What you have to do: Give again, exactly and only, the lines running from the one with "Click the double" to the end of the material below; leave out pictures.

Data supplied:
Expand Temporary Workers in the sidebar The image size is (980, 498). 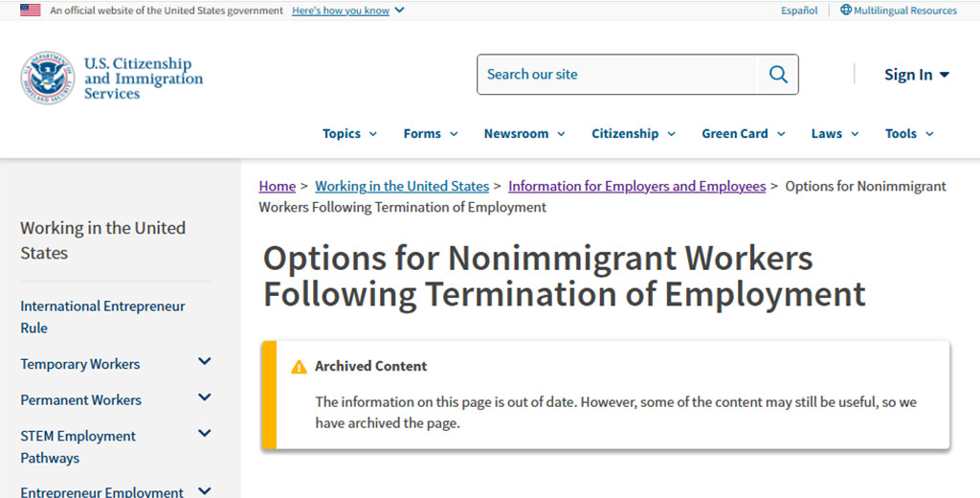[204, 362]
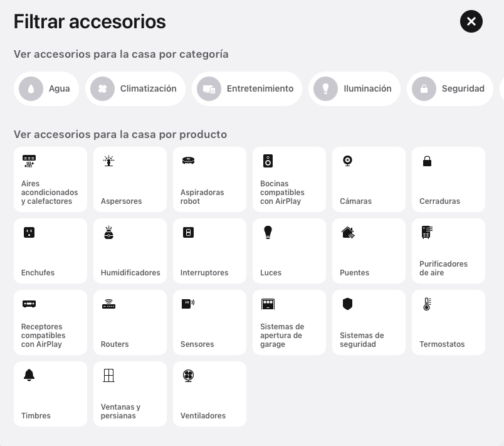This screenshot has height=446, width=504.
Task: Select the Humidificadores icon
Action: pyautogui.click(x=130, y=250)
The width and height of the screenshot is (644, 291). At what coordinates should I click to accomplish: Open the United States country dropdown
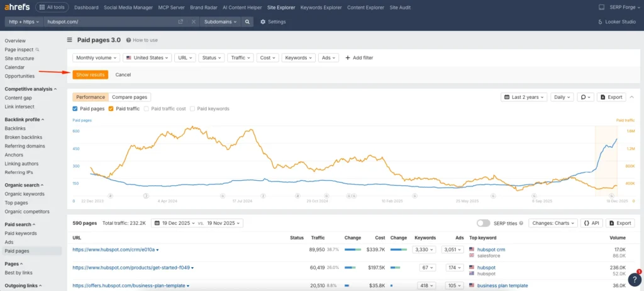pos(147,57)
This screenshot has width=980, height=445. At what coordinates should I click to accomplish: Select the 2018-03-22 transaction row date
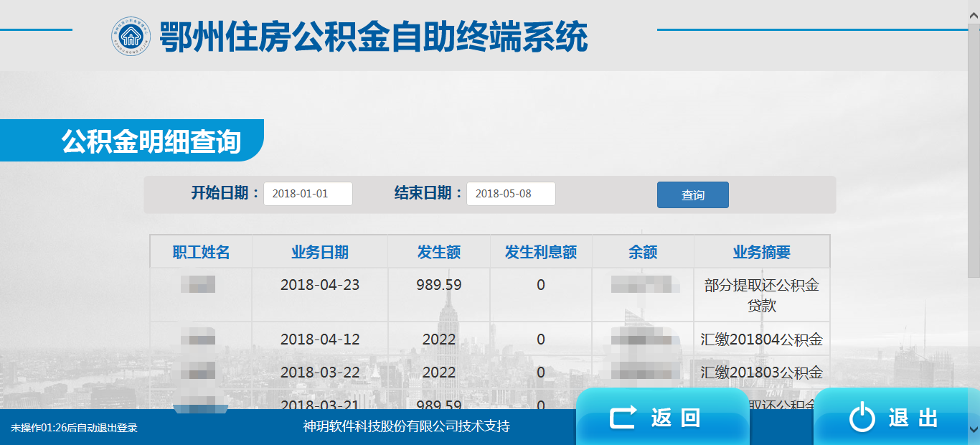point(319,373)
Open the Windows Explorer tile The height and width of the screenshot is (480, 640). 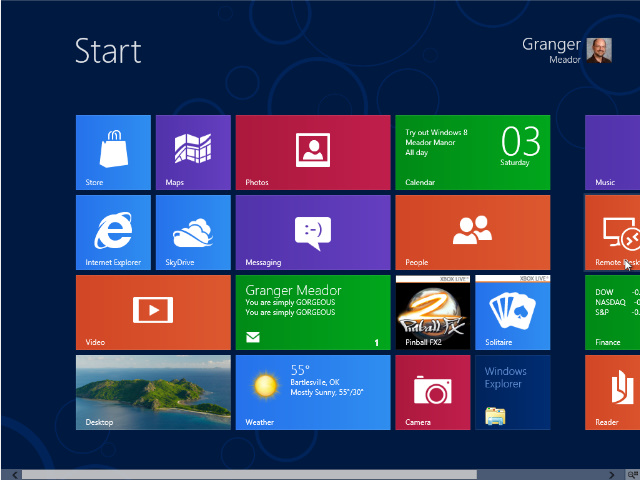pyautogui.click(x=512, y=392)
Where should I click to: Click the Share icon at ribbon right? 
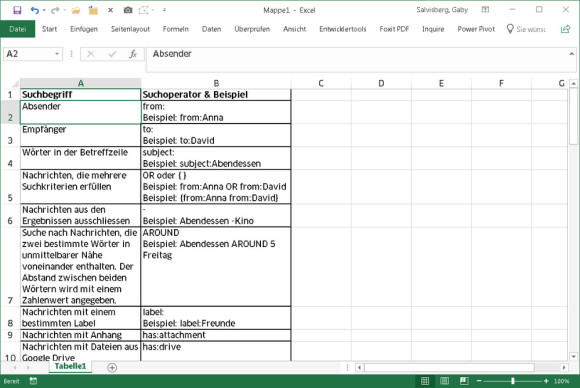point(565,29)

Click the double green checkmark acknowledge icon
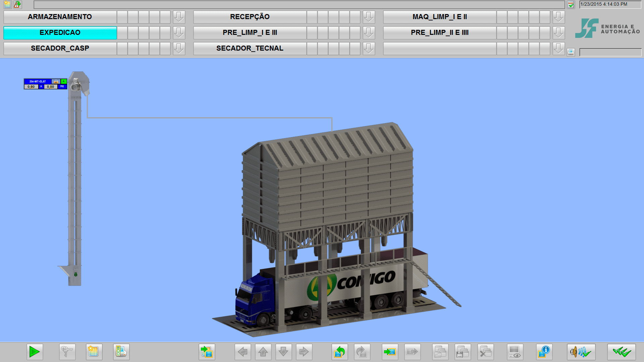pyautogui.click(x=621, y=352)
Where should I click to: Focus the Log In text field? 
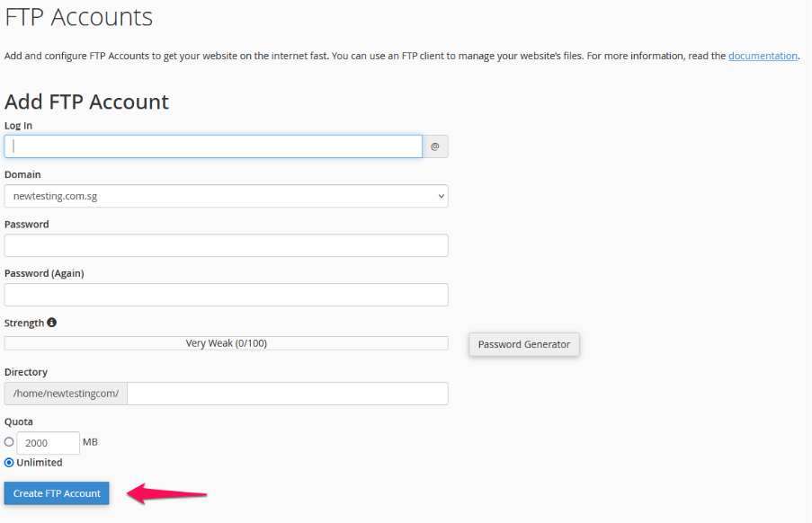click(x=213, y=146)
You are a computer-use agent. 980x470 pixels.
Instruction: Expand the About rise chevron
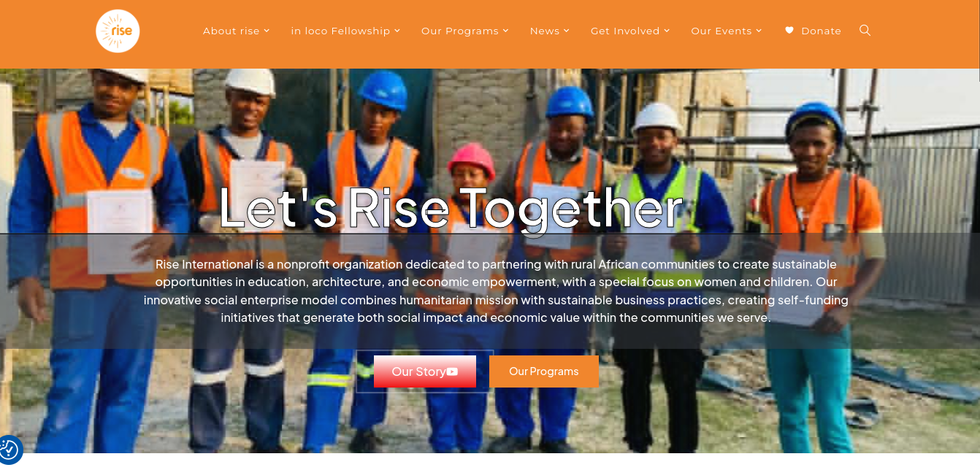[x=267, y=31]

Your solution:
Click the double green checkmark acknowledge icon
pyautogui.click(x=621, y=352)
Where should I click to: Focus the Log In text field? 
click(x=213, y=146)
You are a computer-use agent. 980x470 pixels.
Instruction: Expand the About rise chevron
[x=267, y=31]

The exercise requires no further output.